Los dos comenzaron a llorar de la enorme felicidad que sentían.
-Bueno sacerdote Jerónimo, qué agradable momento, pero necesito que me ayude con mi
situación. – Exclamó Manfredo interrumpiendo el emotivo momento.
-Sí señor, por supuesto, pero es importante que su señora esposa también esté aquí presente
para realizar el proceso de forma adecuada.
-De acuerdo. – Dijo Manfredo frunciendo el ceño.
-Hijo mío, ¿por qué no esperas afuera mientras me encargo de este asunto? – Preguntó
Jerónimo a Teodoro.
-Con gusto, padre.
Teodoro salió de aquella habitación y no pudo evitar ver a Matilda asomada por la puerta
de la suya. Sonriéndole, la tomó de la mano y se la llevó al frente de la casa. El ambiente de
un momento a otro se volvió oscuro gracias a una gran tormenta que no tardó en propagarse
por toda la zona.
-Por fin volvemos a estar solos. – Dijo Teodoro sujetando con fuerza la mano de Matilda
entre las suyas.
-Había esperado desde hace mucho tiempo este momento contigo.
Por su parte, Manfredo e Hippolita yacían frente a Jerónimo en los últimos minutos de su
matrimonio, aunque parecía que las cosas no estaban yendo a favor de Manfredo ya que
Hippolita no dejaba de oponerse a su separación.
A lo lejos, una sombra emergió de entre las mayores profundidades del bosque, se elevó en
los cielos y soltó un grito desgarrador. Tanto Teodoro como Matilda se asustaron, pero a la
vez les ganaba la curiosidad de saber qué era esa extraña figura.
Los rayos reflejaron el cuerpo y Matilda pudo distinguir a Isabella. Al parecer, había sido
poseída por un espíritu maligno que habitaba en lo más profundo del bosque y podía
dominar a las personas que más desesperación cargaban en el corazón.
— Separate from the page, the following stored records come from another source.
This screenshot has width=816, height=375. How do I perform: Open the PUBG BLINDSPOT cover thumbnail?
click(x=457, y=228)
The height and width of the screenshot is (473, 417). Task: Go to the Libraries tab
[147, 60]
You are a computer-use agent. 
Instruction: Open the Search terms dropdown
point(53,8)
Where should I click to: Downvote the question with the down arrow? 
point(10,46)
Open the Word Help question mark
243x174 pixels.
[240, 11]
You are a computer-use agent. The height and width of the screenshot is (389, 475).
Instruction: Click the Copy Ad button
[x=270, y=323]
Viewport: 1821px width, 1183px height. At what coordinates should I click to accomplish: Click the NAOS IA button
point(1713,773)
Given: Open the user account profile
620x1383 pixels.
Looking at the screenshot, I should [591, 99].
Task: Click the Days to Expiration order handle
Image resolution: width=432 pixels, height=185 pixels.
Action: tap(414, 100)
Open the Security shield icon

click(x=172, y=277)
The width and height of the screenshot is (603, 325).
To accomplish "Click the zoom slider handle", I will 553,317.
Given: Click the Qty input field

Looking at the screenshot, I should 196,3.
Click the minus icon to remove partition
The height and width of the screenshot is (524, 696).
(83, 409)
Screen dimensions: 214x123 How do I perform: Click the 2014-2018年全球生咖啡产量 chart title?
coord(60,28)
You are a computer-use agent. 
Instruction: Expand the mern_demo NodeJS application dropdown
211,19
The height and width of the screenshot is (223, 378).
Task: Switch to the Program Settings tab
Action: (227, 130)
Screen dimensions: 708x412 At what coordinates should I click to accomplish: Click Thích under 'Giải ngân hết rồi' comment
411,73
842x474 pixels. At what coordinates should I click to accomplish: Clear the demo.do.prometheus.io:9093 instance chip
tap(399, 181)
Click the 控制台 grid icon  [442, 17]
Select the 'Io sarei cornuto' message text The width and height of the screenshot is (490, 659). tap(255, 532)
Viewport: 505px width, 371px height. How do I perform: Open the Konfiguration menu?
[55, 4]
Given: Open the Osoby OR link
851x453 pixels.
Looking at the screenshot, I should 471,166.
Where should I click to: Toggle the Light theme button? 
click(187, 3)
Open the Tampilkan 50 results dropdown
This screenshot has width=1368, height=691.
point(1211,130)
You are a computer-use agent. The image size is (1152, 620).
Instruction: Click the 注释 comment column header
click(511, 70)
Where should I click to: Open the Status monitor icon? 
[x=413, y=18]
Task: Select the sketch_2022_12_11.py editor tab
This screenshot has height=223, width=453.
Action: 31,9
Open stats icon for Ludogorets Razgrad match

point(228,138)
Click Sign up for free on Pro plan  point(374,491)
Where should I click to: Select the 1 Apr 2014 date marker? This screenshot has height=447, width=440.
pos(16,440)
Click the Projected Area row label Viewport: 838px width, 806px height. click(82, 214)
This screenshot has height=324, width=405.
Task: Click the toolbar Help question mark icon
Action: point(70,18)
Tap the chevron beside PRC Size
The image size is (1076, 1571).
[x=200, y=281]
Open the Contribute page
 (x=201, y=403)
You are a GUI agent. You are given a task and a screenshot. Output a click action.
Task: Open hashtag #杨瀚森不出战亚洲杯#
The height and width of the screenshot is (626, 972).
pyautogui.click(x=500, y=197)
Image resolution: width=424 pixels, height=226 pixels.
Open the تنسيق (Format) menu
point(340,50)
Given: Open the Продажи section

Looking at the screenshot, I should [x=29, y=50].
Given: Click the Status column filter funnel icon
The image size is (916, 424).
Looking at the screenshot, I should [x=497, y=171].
- ¡Tu padre quiso destruirme Matilda! – Gritó una voz proveniente de Isabella, sólo que esta
se escuchaba como de ultratumba. - ¡Por eso, la pagará con tu muerte!
Un rayo cayó directo sobre Matilda, matándola al instante y el espíritu desapareció con el
cuerpo de Isabella.
- ¡¡¡Matilda!!! – Gritó Teodoro dejándose cegar por su desesperación, sabiendo que su alma
jamás se recuperaría de esa pérdida.
Los adultos escucharon este grito y corrieron afuera. Manfredo no podía creer lo que sus
ojos veían. Se arrodilló frente a su hija y comenzó a llorar, porque en el fondo de su
corazón realmente la amaba. Hippolita lo consoló llorando a su lado. Sus dos hijos ya no
estaban con ellos y ninguno tenía la certeza de poder seguir adelante.
Jerónimo no pudo hacer más que abrazar a su hijo. A partir de ahora, la única alternativa de
Teodoro para seguir vivo era ahogarse en la pena y el sufrimiento eterno sin su amada.